Vos nouvelles illustrent les évolutions que connaît le Yémen. Quel équilibre le pays peut-il établir entre ses valeurs et une marche en avant qui semble inexorable ?
J’ai découvert que les sociétés traditionnelles sont des championnes de volonté et de négation de la fatalité (Le mois de ramadan est l’exercice le plus contraire à la fatalité qu’il m’ait été donné de vivre !). La marche en avant – vers le progrès et des vérités nouvelles – n’est irrémédiable que pour une minorité de citadins, et je crois son efficacité grossie par les médias ; même en Occident, elle fait long feu. La fidélité envers le passé est bien plus consistante : 70 % des Yéménites sont ruraux. Et la plupart des citadins continuent de prolonger l’héritage d’ancêtres qu’ils glorifient, et auxquels ils renouvellent chaque jour leur confiance ; pour leur bonheur – outre l’intégrité physique de la planète qui nous héberge. Et puis, les tonnes de bombes made in « sociétés modernes et développées » qui pleuvent sur le pays depuis des mois ne risquent pas de convaincre le peuple de manger sur une chaise avec une fourchette, d’enserrer ses jambes dans des pantalons ou de se nouer des cravates autour du cou, ni surtout de délaisser qat, poésie, sagesse, honneur et volupté pour… les puériles chimères de la modernité consumériste ! En un mot, je crois que le Yémen est un de ces pays qui bénéficie d’une identité forte, et donc tranquille. On voit parfois des gens comme cela : des individus qui savent clairement d’où ils viennent, ce qu’ils sont et ce qu’ils veulent.
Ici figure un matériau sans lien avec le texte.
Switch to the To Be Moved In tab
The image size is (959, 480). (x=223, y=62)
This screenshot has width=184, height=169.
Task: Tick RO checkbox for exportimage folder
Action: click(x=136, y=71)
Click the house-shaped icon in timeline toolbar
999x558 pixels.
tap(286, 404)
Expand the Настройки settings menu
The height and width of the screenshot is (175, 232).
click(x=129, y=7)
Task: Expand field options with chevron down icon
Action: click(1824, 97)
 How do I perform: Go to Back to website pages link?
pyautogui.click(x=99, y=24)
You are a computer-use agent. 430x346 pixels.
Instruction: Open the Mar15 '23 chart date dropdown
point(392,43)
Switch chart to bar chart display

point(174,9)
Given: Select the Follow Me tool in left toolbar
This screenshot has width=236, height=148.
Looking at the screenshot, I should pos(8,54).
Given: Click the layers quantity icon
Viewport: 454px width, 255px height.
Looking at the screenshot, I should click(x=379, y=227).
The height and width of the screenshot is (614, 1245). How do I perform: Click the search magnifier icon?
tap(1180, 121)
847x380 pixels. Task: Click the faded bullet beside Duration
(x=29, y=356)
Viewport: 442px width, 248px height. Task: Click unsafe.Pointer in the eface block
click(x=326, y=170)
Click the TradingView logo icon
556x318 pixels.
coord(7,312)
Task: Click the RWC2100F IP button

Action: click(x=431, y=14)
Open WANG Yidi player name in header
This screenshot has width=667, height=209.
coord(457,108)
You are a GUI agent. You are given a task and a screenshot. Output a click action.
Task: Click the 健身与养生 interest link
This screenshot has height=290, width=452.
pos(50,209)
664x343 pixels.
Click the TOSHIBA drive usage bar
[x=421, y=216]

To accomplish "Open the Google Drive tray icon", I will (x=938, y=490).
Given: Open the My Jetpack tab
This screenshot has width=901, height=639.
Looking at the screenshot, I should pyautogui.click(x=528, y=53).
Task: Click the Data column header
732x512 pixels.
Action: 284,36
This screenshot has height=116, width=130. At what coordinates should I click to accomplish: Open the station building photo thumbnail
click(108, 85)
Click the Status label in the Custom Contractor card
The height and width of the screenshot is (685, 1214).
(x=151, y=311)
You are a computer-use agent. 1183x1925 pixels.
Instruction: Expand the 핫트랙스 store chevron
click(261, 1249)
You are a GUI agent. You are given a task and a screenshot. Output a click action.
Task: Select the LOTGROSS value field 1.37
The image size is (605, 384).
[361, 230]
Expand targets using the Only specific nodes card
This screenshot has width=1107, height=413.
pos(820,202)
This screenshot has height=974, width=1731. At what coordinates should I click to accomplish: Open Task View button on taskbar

Ils peuvent se tromper, par excès de confiance, de générosité ou d’optimisme, mais il n’est en revanche guère possible de les tromper longtemps. De toute évidence l’esprit moderne n’aime pas l’esprit traditionnel… alors pourquoi l’esprit traditionnel accepterait-il d’être bousculé par l’esprit moderne ? Parce qu’il serait moins puissant ? Certes pas ! Pour moi, celui des deux mondes qui a pour lui la fidélité à des principes supérieurs, la beauté, le goût de la vérité et le souci du bien – celui qui cherche à libérer en fait (des peurs, des angoisses, des doutes…) – sortira vainqueur et pourra s’épanouir. Tandis que celui qui pollue, ment et utilise, cherche à effrayer ou à soumettre – à enfermer en fait – sera défait.

Y a-t-il un auteur yéménite que vous conseilleriez ?
J’ai une anecdote sur un romancier yéménite contemporain traduit en français, et dont la plupart des titres sont disponibles dans nos librairies : Alî al-Muqri. Un jour de 2011 où je comptais passer un après-midi à qater en lisant, après avoir fait provision de feuilles dans un marché de Sana’a, j’ai demandé au chauffeur de taxi de me laisser passer dans une librairie. J’étais remonté à ses côtés avec un roman en arabe de cet auteur, Horma (Femme interdite pour la traduction française). Lorsque je lui ai montré la couverture, le chauffeur – un bon Yéménite débraillé et rustique au possible, grosse boule de qat dans la joue et jambia au ceinturon – m’a adressé un hochement de tête et une moue aussi convaincus qu’approbateurs ! Je vous dirais donc : Alî al-Muqri, Femme interdite. Choix validé par un qabîlî (homme de tribu) de Sana’a. Aussi, dans les « chroniques yéménites » publiées en ligne par le Centre français d’archéologie et de sciences sociales, se trouvent nombre de traductions, notamment des poétesses yéménites. Lectures savoureuses. Et je conseillerais enfin pour qui souhaite approfondir la question de la pratique du qat – et accéder à son sens profond – les articles de l’ethnomusicologue Jean Lambert.